Na capa do álbum, Adriana é tragada por um sórdido mar composto de lixos plásticos, o que a leva a usar um antônimo da morosidade que formatou o disco para explicar seu conteúdo. “Tem uma urgência maior. As pessoas também jogavam lixo no mar e havia refugiados afogados, por conta da ganância absurda, quando lancei os outros discos. Mas, agora, essas ilhas sólidas de plástico estão mais visíveis. Comemos o plástico jogado no fundo do mar”. 

Tais dramas ficam explícitos em “Ogunté”. A abertura da canção, “rente à fala, cujo gênero não importa”, mas que lembra nitidamente um rap, reproduz a “fala de um pescador muito jovem” que Adriana assistiu na TV, e diz: “Essa obra de arte de Deus”. “Ele estava maravilhado com um cardume de sardinhas, algo que deveria ser banal, mas, diante do estado do oceano, o deixou estupefato. Esse choque de ele dizer ‘obra de arte’, e não apenas ‘obra de Deus’, dá o nível da estupefação que também me comoveu”, explica.
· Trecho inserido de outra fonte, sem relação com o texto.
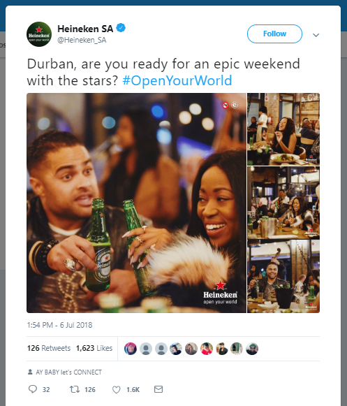Click the blue verified badge
This screenshot has width=347, height=406.
[x=121, y=28]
Outro ritmo contemporâneo explorado é o funk. Em “O Bonde”, a gravação foi feita com 150 bpm (batimentos por minuto), ao invés dos clássicos 130. “Adoro essa batida e fiquei impactada. Tem gente que diz que o funk não é mais o mesmo, que ‘madame não gosta que ninguém funk’. A mesma coisa aconteceu com o samba, também tido como música de pobre e de preto. Essas reações conservadoras sempre retornam”, opina. 

Batismo. Logo depois de “Maré”, o título de “Margem” “apareceu” para Adriana. “É uma palavra rica, que se desdobra. Existe uma certa metalinguística nesse álbum, com canções que falam sobre a feitura das canções. Há também a condição marginal do artista, a margem da página e a margem marinha que, devido à maré, não é fixa”, elabora. 
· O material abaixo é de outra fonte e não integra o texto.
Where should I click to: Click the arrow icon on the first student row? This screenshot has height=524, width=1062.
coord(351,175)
Ao mencionar a marginalidade artística, a cantora aproveita para elogiar um colega. “Sempre tive interesse em acompanhar os passos de artistas marginais como o Jards Macalé, que acaba de gravar um disco estupendo”, enaltece, em referência a “Besta Fera”. Aliás, Adriana também se colocou em uma situação limítrofe ao realizar o videoclipe para a faixa-título do álbum.

Os 20 minutos ininterruptos da gravação foram condensados em menos de quatro por Murilo Alvesso, que dirigiu a aventura. Nesse tempo, a intérprete corta e raspa os próprios cabelos, com os famosos “olhos de onda” fixos na tela. “Não é a câmera, é quem está por trás dela. Mesmo sendo de gerações diferentes, eu e o Murilo temos o mesmo gosto para cineastas, iluminadores e fotógrafos”, afirma.

“Esse universo nos trouxe uma confiança mútua. Sem essa entrega, não seria possível filmar, porque não tem take dois, é só o agora”, completa a protagonista. “Os Ilhéus”, poema de Antonio Cícero musicado por Zé Miguel Wisnik, traz à tona essas questões prementes ao ser humano, como a passagem do tempo. “O presente é tudo o que temos”, conclui Adriana.